What is needed — Turn the listing below into a numbered list and omit any blank lines.

Stored data
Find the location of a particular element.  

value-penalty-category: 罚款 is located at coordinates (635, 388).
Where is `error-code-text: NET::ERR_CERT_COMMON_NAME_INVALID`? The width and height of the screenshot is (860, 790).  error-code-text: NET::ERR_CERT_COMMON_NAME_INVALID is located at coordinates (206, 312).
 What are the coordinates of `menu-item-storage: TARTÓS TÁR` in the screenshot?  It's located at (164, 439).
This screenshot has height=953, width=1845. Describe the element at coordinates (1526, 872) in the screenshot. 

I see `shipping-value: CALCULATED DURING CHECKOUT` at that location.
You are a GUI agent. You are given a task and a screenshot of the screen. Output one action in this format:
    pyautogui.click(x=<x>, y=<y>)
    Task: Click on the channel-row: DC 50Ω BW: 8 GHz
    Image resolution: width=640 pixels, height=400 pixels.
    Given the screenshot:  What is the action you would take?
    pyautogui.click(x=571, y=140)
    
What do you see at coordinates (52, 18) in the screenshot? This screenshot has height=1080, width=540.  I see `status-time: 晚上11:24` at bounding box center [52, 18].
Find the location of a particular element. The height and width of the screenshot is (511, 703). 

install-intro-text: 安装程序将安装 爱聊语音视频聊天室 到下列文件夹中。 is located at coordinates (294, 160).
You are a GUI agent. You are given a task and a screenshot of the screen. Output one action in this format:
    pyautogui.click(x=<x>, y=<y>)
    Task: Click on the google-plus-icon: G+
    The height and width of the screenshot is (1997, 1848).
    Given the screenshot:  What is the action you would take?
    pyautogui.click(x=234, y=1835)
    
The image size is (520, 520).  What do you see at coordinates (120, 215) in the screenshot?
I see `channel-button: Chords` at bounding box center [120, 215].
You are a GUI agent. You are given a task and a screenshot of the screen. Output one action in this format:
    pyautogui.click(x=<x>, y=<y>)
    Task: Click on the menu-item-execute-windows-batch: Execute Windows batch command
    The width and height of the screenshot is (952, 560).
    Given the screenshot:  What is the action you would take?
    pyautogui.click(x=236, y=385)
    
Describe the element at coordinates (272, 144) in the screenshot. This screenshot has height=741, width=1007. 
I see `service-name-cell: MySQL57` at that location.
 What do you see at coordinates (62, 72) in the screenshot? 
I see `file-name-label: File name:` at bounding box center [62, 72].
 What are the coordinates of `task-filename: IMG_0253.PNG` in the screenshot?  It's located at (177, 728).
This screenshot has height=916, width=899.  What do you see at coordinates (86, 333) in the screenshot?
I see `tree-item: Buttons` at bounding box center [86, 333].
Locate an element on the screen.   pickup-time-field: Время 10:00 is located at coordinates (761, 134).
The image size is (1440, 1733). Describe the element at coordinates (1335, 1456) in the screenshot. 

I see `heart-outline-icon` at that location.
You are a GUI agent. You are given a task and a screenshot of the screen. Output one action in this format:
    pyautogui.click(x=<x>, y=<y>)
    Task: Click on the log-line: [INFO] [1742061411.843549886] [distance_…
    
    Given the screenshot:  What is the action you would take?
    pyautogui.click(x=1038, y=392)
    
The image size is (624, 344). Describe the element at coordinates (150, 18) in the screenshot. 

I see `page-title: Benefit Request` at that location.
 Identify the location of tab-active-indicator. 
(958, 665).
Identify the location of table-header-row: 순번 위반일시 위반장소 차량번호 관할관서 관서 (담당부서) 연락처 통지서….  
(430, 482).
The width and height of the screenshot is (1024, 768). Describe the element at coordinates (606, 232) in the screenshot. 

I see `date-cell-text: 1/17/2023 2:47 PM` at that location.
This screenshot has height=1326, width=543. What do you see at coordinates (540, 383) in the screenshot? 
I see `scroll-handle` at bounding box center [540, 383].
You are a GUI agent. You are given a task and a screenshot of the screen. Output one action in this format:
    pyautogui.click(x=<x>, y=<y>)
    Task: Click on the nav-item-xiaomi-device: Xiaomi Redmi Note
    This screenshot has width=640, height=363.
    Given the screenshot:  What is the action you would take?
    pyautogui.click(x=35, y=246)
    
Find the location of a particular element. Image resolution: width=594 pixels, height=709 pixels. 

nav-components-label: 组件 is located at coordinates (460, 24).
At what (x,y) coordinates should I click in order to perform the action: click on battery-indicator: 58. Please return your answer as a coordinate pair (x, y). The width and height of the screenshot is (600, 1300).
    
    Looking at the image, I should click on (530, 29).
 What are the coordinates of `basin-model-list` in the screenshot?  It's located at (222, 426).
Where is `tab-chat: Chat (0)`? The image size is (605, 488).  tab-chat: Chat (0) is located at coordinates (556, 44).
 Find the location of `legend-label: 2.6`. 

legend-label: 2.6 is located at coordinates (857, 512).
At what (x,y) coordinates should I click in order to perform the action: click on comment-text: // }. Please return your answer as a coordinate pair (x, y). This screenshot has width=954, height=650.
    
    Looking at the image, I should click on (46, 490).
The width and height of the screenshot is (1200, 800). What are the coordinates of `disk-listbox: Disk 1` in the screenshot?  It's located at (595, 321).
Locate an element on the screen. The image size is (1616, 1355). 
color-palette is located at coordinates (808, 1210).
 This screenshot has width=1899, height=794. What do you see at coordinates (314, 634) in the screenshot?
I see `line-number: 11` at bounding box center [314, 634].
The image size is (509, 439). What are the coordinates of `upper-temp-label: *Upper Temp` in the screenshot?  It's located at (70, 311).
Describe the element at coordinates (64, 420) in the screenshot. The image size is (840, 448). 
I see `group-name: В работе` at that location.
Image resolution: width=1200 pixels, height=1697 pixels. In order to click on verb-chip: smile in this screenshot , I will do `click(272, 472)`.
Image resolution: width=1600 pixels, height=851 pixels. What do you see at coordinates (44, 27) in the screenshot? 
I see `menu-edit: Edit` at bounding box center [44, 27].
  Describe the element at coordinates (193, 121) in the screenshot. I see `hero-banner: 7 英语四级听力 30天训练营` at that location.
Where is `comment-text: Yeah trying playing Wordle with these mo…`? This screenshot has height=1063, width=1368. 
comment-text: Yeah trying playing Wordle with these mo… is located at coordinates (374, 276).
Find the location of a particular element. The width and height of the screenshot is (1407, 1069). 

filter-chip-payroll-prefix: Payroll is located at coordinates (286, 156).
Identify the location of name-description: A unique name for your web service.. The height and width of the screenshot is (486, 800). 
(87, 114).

Your solution —
1. Find the location of a particular element.  
2. value-penalty-category: 罚款 is located at coordinates (635, 388).
3. Where is `error-code-text: NET::ERR_CERT_COMMON_NAME_INVALID`? The width and height of the screenshot is (860, 790).  error-code-text: NET::ERR_CERT_COMMON_NAME_INVALID is located at coordinates (206, 312).
4.  What are the coordinates of `menu-item-storage: TARTÓS TÁR` in the screenshot?  It's located at (164, 439).
5. This screenshot has height=953, width=1845. Describe the element at coordinates (1526, 872) in the screenshot. 
6. I see `shipping-value: CALCULATED DURING CHECKOUT` at that location.
7. You are a GUI agent. You are given a task and a screenshot of the screen. Output one action in this format:
8.     pyautogui.click(x=<x>, y=<y>)
9.     Task: Click on the channel-row: DC 50Ω BW: 8 GHz
10.     Image resolution: width=640 pixels, height=400 pixels.
11.     Given the screenshot:  What is the action you would take?
12.     pyautogui.click(x=571, y=140)
13. What do you see at coordinates (52, 18) in the screenshot? This screenshot has height=1080, width=540.  I see `status-time: 晚上11:24` at bounding box center [52, 18].
14. Find the location of a particular element. The height and width of the screenshot is (511, 703). 
15. install-intro-text: 安装程序将安装 爱聊语音视频聊天室 到下列文件夹中。 is located at coordinates (294, 160).
16. You are a GUI agent. You are given a task and a screenshot of the screen. Output one action in this format:
17.     pyautogui.click(x=<x>, y=<y>)
18.     Task: Click on the google-plus-icon: G+
19.     The height and width of the screenshot is (1997, 1848).
20.     Given the screenshot:  What is the action you would take?
21.     pyautogui.click(x=234, y=1835)
22. The image size is (520, 520).  What do you see at coordinates (120, 215) in the screenshot?
23. I see `channel-button: Chords` at bounding box center [120, 215].
24. You are a GUI agent. You are given a task and a screenshot of the screen. Output one action in this format:
25.     pyautogui.click(x=<x>, y=<y>)
26.     Task: Click on the menu-item-execute-windows-batch: Execute Windows batch command
27.     The width and height of the screenshot is (952, 560).
28.     Given the screenshot:  What is the action you would take?
29.     pyautogui.click(x=236, y=385)
30. Describe the element at coordinates (272, 144) in the screenshot. This screenshot has height=741, width=1007. 
31. I see `service-name-cell: MySQL57` at that location.
32.  What do you see at coordinates (62, 72) in the screenshot? 
33. I see `file-name-label: File name:` at bounding box center [62, 72].
34.  What are the coordinates of `task-filename: IMG_0253.PNG` in the screenshot?  It's located at (177, 728).
35. This screenshot has height=916, width=899.  What do you see at coordinates (86, 333) in the screenshot?
36. I see `tree-item: Buttons` at bounding box center [86, 333].
37. Locate an element on the screen.   pickup-time-field: Время 10:00 is located at coordinates (761, 134).
38. The image size is (1440, 1733). Describe the element at coordinates (1335, 1456) in the screenshot. 
39. I see `heart-outline-icon` at that location.
40. You are a GUI agent. You are given a task and a screenshot of the screen. Output one action in this format:
41.     pyautogui.click(x=<x>, y=<y>)
42.     Task: Click on the log-line: [INFO] [1742061411.843549886] [distance_…
43.     Given the screenshot:  What is the action you would take?
44.     pyautogui.click(x=1038, y=392)
45. The image size is (624, 344). Describe the element at coordinates (150, 18) in the screenshot. 
46. I see `page-title: Benefit Request` at that location.
47.  Identify the location of tab-active-indicator. 
48. (958, 665).
49. Identify the location of table-header-row: 순번 위반일시 위반장소 차량번호 관할관서 관서 (담당부서) 연락처 통지서….  
50. (430, 482).
51. The width and height of the screenshot is (1024, 768). Describe the element at coordinates (606, 232) in the screenshot. 
52. I see `date-cell-text: 1/17/2023 2:47 PM` at that location.
53. This screenshot has height=1326, width=543. What do you see at coordinates (540, 383) in the screenshot? 
54. I see `scroll-handle` at bounding box center [540, 383].
55. You are a GUI agent. You are given a task and a screenshot of the screen. Output one action in this format:
56.     pyautogui.click(x=<x>, y=<y>)
57.     Task: Click on the nav-item-xiaomi-device: Xiaomi Redmi Note
58.     This screenshot has width=640, height=363.
59.     Given the screenshot:  What is the action you would take?
60.     pyautogui.click(x=35, y=246)
61. Find the location of a particular element. Image resolution: width=594 pixels, height=709 pixels. 
62. nav-components-label: 组件 is located at coordinates (460, 24).
63. At what (x,y) coordinates should I click in order to perform the action: click on battery-indicator: 58. Please return your answer as a coordinate pair (x, y). The width and height of the screenshot is (600, 1300).
64.     Looking at the image, I should click on (530, 29).
65.  What are the coordinates of `basin-model-list` in the screenshot?  It's located at (222, 426).
66. Where is `tab-chat: Chat (0)`? The image size is (605, 488).  tab-chat: Chat (0) is located at coordinates (556, 44).
67.  Find the location of `legend-label: 2.6`. 
68. legend-label: 2.6 is located at coordinates (857, 512).
69. At what (x,y) coordinates should I click in order to perform the action: click on comment-text: // }. Please return your answer as a coordinate pair (x, y). This screenshot has width=954, height=650.
70.     Looking at the image, I should click on (46, 490).
71. The width and height of the screenshot is (1200, 800). What are the coordinates of `disk-listbox: Disk 1` in the screenshot?  It's located at (595, 321).
72. Locate an element on the screen. The image size is (1616, 1355). 
73. color-palette is located at coordinates (808, 1210).
74.  This screenshot has width=1899, height=794. What do you see at coordinates (314, 634) in the screenshot?
75. I see `line-number: 11` at bounding box center [314, 634].
76. The image size is (509, 439). What are the coordinates of `upper-temp-label: *Upper Temp` in the screenshot?  It's located at (70, 311).
77. Describe the element at coordinates (64, 420) in the screenshot. The image size is (840, 448). 
78. I see `group-name: В работе` at that location.
79. Image resolution: width=1200 pixels, height=1697 pixels. In order to click on verb-chip: smile in this screenshot , I will do `click(272, 472)`.
80. Image resolution: width=1600 pixels, height=851 pixels. What do you see at coordinates (44, 27) in the screenshot? 
81. I see `menu-edit: Edit` at bounding box center [44, 27].
82.   Describe the element at coordinates (193, 121) in the screenshot. I see `hero-banner: 7 英语四级听力 30天训练营` at that location.
83. Where is `comment-text: Yeah trying playing Wordle with these mo…`? This screenshot has height=1063, width=1368. 
84. comment-text: Yeah trying playing Wordle with these mo… is located at coordinates (374, 276).
85. Find the location of a particular element. The width and height of the screenshot is (1407, 1069). 
86. filter-chip-payroll-prefix: Payroll is located at coordinates (286, 156).
87. Identify the location of name-description: A unique name for your web service.. The height and width of the screenshot is (486, 800). 
88. (87, 114).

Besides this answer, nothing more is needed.